Anne Marie Tallberg has been named vp, marketing, communications & audience development leading a group focusing on women’s fiction/romance/young adult/parenting/self-help/health-fitness-diet/crafts. Dori Weintraub will serve in the same executive capacity, leading a group focusing on women’s fiction/literary fiction/biography-memoir. Lisa Senz will has been named vp, marketing and partnerships, and will continue as lead marketer of the publisher’s women’s fiction and literary fiction authors.
Meanwhile, Jeanne-Marie Hudson, Paul Hochman, and Laura Clark have each been named director, marketing, communications & audience development. Hochman will focus on mystery, thriller and suspense titles; Clark will lead a group working on the business/politics/history/military/religion/sports/cooking/travel categories.
Finally, three executives will work across all titles, including director of publicity John Murphy and senior director, creative services & advertising Nancy Tryptuc. Matt Baldacci has been promoted to vp, marketing and sales operations, leading a group focusing on operations and analysis. Joe Goldschein has been named director, marketing and sales operations working with Baldacci to build out the capabilities for this group. All executives continue to report to evp, marketing & digital media strategy Jeff Dodes.

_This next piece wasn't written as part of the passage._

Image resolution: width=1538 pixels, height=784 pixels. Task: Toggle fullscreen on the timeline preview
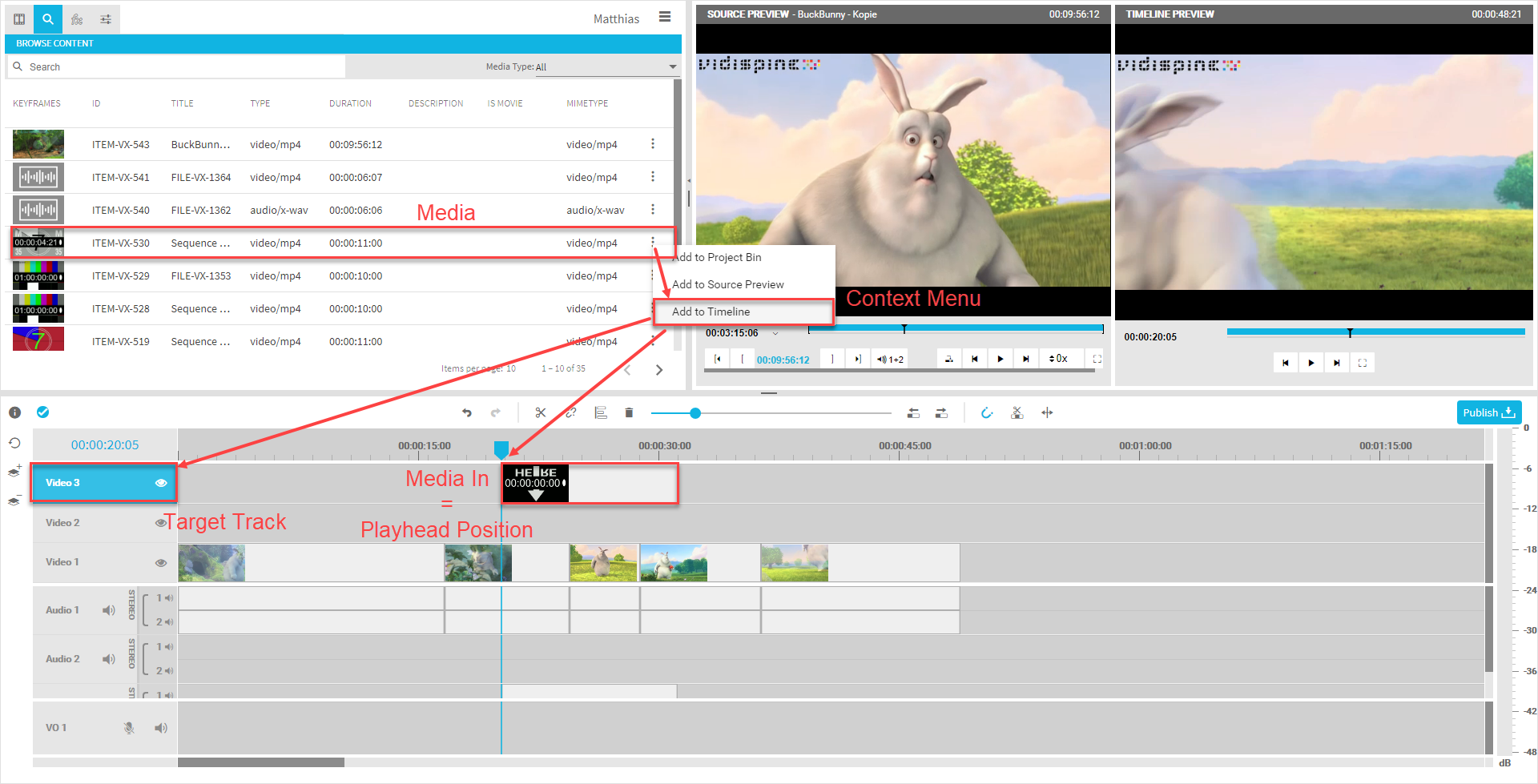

Maria Ribas has been promoted to assistant editor at Harlequin Nonfiction and Harlequin Kimani.
At Chronicle Books, Kristen Hewitt has been promoted to design director.
James Herbert, 69, international bestseller of horror novels, died at his home in Sussex, UK on March 20. He was the author of 23 novels, most recently ASH, published last week by Pan Macmillan, as well as RATS (1974), THE FOG, and THE DARK. He was also awarded an OBE in 2010. Macmillan publisher Jeremy Trevathan, who was Herbert’s editor for the past ten years, said in a statement: “Herbert was one of the keystone authors in a genre that had its heyday in the 1970s and 1980s. It’s a true testament to his writing and his enduring creativity that his books continued to be huge bestsellers right up until his death. He has the rare distinction that his novels were considered classics of the genre within his lifetime. His death marks the passing of one of the giants of popular fiction in the 20th century.”
Simon & Schuster will add information about tracking online piracy to its Author Portal that it receives from Attributor, which the publisher has been working with since 2011. In a letter to authors and illustrators ceo Carolyn Reidy says these reports will “provide information about the number of infringements identified and takedown notices sent to infringing sites, success rates in removing infringements, the types of sites where infringement is occurring, the specific urls and geographic distribution of sites where unauthorized copies are offered and more.”